[Opening Document section section]
- Interactive map of Parla
- Parla Location in Odisha, India Parla Parla (India)
- Coordinates: 19°48′12″N 82°42′08″E﻿ / ﻿19.803385°N 82.702089°E
- Country: India
- State: Odisha
- District: Kalahandi
- Tehesil: Dharamgarh

Government
- • Sarpanch: BRIJLAL NAIK
- • MLA: SUDHIR RANJAN PATJOSHI

Area
- • Total: 1,022 ha (2,530 acres)

Population (2011)
- • Total: 3,543
- • Summer (DST): UTC+5.30
- Postal Code: 766103

= Parla, Kalahandi =

Village in Kalahandi district, Odisha

Parla is a town and gram panchayat in Dharamgarh tehsil of Kalahandi district, Odisha, India. It is about 13 km from Dharamgarh (sub-district headquarters) and 60 km from the district headquarters at Bhawanipatna.

== Demographics ==
According to the 2011 census, Parla has a population of about 3,543.

== Governance ==
Local administration is managed by the Parla Gram Panchayat. Lachhipur, Semla and Chitamunda these villages are part of the Parla Gram Panchayat. which is responsible for government welfare schemes, rural development, and record-keeping.

== Hospitals ==
- Community Health Centre, Parla (CHC)
- Veterinary Hospital, Parla

== Economy ==
Parla has branches of Odisha Gramin Bank, providing banking, agricultural, and rural financial services to residents. Parla is served by its own Primary Agricultural Credit Society (PACS), supporting local farmers with credit and cooperative agricultural initiatives.

== Transport ==
Parla is connected to the Biju Expressway, a major highway traversing Kalahandi, enhancing access to other regions of Odisha and facilitating commerce and movement to industrial and agricultural centers. Regular bus services are available from Parla and nearby towns (Dharamgarh, Bhawanipatna) to the state capital Bhubaneswar and other cities.
[Closing Document section section]
[Opening Extracted records section]
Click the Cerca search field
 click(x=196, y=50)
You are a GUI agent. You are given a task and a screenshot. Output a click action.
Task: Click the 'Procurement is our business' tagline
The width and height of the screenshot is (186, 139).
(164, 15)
[Closing Extracted records section]
* [Required actions]
A - From the article on Parla above, copy out the passage that begins with the words "Parla is a town" and ends after the words "development, and record-keeping.".
B - According to the article on Parla, what benefit does the town's connection to the Biju Expressway bring? Answer in one to three sentences.
C - In the article on Parla, how far is the town from the district headquarters at Bhawanipatna?

* [Task solutions]
A -
Parla is a town and gram panchayat in Dharamgarh tehsil of Kalahandi district, Odisha, India. It is about 13 km from Dharamgarh (sub-district headquarters) and 60 km from the district headquarters at Bhawanipatna.

== Demographics ==
According to the 2011 census, Parla has a population of about 3,543.

== Governance ==
Local administration is managed by the Parla Gram Panchayat. Lachhipur, Semla and Chitamunda these villages are part of the Parla Gram Panchayat. which is responsible for government welfare schemes, rural development, and record-keeping.

B - The Biju Expressway is a major highway crossing Kalahandi. Parla's connection to it improves access to other regions of Odisha and makes commerce and movement to industrial and agricultural centers easier.

C - About 60 km.